As the men were confined in the dungeon, he ate and drank his way through the evening. In case you hadn’t gathered by now, Pringle was an angry man. This anger was intensified when he drank.
Drunk on brandy, he staggered down to the dungeon to see his prisoners. His servants told him that they’d heard cries for help from within – the older man had taken a fall and desperately needed medical attention. Pringle shoved them to the side and entered the dungeon.
First there was nothing.
A heavy blow.
Suddenly there was a knock on the door.
It was Isobel Elliott, looking for her husband and son.
He grabbed the elderly woman and dragged her down to the dungeon to meet her relatives and that, she did.
As she entered the dungeon, she was met with them both hanging like animal carcasses from a solid piece of oak.
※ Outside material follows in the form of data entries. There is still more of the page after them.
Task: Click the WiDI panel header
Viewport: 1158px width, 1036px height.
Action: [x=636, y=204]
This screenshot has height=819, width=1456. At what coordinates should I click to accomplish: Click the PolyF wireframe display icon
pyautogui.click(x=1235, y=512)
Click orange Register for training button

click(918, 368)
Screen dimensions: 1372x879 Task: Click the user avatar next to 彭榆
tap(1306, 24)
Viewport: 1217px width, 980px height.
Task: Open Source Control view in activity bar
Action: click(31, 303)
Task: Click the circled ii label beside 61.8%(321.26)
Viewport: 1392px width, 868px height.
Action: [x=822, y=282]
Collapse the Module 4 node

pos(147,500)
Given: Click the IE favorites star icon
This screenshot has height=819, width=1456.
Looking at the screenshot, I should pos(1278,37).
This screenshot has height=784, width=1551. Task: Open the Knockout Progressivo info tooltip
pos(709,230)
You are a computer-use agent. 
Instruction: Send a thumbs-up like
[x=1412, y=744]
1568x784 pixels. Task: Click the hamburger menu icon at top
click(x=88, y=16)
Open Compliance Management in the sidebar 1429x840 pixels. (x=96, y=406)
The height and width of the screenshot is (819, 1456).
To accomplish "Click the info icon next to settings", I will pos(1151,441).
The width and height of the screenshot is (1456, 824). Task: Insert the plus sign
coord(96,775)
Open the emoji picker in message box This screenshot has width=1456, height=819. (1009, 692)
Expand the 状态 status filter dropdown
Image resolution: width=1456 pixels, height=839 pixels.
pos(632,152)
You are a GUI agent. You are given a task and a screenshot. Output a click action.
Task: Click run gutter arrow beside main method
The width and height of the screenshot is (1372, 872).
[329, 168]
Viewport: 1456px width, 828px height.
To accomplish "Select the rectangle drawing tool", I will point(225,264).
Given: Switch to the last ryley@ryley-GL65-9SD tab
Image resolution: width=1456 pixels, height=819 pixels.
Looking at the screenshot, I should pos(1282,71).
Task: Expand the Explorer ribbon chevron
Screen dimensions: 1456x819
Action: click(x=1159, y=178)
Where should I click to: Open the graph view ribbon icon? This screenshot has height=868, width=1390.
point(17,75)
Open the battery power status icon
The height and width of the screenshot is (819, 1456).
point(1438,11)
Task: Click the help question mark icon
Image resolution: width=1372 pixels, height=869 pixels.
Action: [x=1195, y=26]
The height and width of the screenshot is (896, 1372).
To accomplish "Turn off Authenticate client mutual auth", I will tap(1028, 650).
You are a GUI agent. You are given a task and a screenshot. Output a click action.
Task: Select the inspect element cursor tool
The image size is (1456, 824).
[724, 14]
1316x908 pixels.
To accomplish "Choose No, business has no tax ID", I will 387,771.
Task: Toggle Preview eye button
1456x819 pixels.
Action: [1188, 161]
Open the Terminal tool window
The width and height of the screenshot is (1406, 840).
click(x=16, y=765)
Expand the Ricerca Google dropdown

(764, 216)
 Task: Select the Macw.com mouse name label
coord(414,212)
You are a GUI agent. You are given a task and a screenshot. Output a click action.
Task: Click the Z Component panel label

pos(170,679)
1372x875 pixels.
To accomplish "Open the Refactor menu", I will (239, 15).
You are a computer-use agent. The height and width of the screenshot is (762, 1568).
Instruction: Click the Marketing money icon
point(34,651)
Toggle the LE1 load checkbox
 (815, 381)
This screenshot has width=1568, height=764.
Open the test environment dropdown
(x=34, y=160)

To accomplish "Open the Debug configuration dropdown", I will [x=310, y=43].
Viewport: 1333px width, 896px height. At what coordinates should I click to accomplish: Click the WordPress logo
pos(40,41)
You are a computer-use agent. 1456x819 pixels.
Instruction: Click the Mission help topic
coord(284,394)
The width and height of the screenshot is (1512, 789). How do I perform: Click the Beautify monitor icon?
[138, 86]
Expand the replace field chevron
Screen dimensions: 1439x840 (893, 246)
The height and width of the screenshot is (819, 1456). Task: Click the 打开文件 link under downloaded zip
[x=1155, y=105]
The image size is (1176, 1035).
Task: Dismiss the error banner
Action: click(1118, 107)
She staggered away. Sobbing, stunned.
He’d killed them both.
As she fell to the floor in grief, the Laird called her an old witch.
The seconds the words left his mouth, she suddenly stood in front of him, eyes burning with hatred and she cursed him.
The Laird was profoundly, personally haunted by this curse. He was convinced that ghostly hounds could, and did attack him through the night.
His servants reported that he was often seen fighting off the invisible hounds.
Following his afternoon horseriding, he’d suddenly run to his servants, begging them to keep the hounds away from him but there were no hounds to be seen.
Even as James Pringle died, he was convulsing as if he was still being ravaged by hounds.
Then, just before the first anniversary of his death, a ghostly figure was seen sprinting towards the entrance from a pack of hounds before vanishing.
The following night, people within the household heard the sounds and voice of James Pringle screaming for help following a loud banging on the door of the tower.
As the door was opened, though, there was nobody to be seen and nothing to hear.
On the actual anniversary of his death, the sounds were heard again but this time from the dungeon.
It’s said that every June, these same sounds can still be heard from Buckholm Tower.